Activity: This exercise calls for copying every line below that holds the word "computer".
─── Study material
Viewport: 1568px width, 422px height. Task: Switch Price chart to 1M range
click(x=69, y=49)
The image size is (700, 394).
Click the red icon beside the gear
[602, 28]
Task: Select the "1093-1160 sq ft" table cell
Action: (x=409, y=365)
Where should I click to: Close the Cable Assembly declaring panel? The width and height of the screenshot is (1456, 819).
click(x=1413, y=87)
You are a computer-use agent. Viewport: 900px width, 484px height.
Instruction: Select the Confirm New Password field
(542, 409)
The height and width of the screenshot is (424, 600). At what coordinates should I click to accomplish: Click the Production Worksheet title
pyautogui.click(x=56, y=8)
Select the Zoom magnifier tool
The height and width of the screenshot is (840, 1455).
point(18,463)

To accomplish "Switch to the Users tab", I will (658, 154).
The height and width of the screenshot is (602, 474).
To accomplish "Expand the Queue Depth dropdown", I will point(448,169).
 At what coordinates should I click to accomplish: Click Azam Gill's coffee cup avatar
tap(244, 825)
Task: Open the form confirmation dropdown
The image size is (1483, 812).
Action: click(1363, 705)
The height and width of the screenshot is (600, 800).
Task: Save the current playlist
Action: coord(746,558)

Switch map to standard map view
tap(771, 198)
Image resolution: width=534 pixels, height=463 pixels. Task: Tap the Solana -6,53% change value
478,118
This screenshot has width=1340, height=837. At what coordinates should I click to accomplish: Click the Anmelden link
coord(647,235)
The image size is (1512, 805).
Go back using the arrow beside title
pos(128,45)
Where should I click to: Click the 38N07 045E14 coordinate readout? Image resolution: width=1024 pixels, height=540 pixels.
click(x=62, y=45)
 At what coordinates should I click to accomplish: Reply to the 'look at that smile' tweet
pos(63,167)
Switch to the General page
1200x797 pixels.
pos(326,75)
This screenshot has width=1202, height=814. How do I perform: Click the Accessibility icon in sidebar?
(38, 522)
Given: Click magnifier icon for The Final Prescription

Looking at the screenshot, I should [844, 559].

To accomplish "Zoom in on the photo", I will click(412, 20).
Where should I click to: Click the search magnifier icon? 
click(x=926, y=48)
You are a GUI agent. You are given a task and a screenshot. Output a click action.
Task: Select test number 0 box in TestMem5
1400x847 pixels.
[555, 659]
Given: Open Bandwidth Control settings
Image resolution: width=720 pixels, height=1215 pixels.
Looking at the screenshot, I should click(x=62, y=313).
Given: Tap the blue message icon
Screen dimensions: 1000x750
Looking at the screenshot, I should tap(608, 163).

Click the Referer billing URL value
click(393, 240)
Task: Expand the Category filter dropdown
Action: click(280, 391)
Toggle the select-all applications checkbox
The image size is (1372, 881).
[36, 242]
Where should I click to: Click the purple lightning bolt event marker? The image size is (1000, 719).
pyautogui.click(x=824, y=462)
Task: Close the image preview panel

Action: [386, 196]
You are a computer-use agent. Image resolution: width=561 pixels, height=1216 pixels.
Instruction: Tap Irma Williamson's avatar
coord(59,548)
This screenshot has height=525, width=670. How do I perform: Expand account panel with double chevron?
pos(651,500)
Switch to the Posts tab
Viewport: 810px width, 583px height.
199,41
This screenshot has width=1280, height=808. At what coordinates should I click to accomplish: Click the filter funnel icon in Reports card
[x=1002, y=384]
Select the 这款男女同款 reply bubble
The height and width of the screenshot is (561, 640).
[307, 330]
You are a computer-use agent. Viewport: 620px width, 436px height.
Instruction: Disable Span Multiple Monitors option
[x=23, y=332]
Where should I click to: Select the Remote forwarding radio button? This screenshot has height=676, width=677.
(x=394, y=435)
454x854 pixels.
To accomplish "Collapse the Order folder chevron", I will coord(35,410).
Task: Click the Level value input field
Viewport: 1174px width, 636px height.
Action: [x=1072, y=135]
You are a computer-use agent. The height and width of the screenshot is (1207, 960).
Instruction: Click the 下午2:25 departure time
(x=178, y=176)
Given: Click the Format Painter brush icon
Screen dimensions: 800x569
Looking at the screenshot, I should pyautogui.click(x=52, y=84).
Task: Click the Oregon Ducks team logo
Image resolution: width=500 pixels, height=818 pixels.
──────
Result:
You are a computer-use agent. Viewport: 900px width, 484px height.
You are a computer-use agent. Image resolution: width=561 pixels, height=1216 pixels.
You are a computer-use agent. Viewport: 620px width, 436px height.
You are a computer-use agent. The height and width of the screenshot is (1207, 960).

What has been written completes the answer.